[ENTRIES SUPPLIED Boundary: Start]

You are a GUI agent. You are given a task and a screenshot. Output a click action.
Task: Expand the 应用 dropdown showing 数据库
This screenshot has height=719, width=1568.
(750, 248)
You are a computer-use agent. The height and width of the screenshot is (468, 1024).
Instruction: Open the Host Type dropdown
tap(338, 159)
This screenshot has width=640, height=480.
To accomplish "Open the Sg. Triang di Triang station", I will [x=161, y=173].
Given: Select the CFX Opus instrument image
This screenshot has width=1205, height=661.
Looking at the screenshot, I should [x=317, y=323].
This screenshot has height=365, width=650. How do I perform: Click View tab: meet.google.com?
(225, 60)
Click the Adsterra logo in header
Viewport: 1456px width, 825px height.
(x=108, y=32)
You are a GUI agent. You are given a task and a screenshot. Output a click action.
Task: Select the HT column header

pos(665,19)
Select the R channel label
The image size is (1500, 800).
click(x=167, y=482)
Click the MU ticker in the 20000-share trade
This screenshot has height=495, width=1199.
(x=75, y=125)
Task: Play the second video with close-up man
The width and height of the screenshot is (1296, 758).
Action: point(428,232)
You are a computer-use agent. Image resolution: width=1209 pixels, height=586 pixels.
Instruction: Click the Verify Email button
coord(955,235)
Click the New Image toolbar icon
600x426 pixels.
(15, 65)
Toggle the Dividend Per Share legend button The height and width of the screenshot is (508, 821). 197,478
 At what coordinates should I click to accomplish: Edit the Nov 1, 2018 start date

[ENTRIES SUPPLIED Boundary: End]

## [TASK ITEM]
Reproduce every line from the preceding data in which the word "computer" can be found.

## [SOLUTION TO THIS EXERCISE]
You are a computer-use agent. The height and width of the screenshot is (468, 1024).
You are a computer-use agent. Image resolution: width=1209 pixels, height=586 pixels.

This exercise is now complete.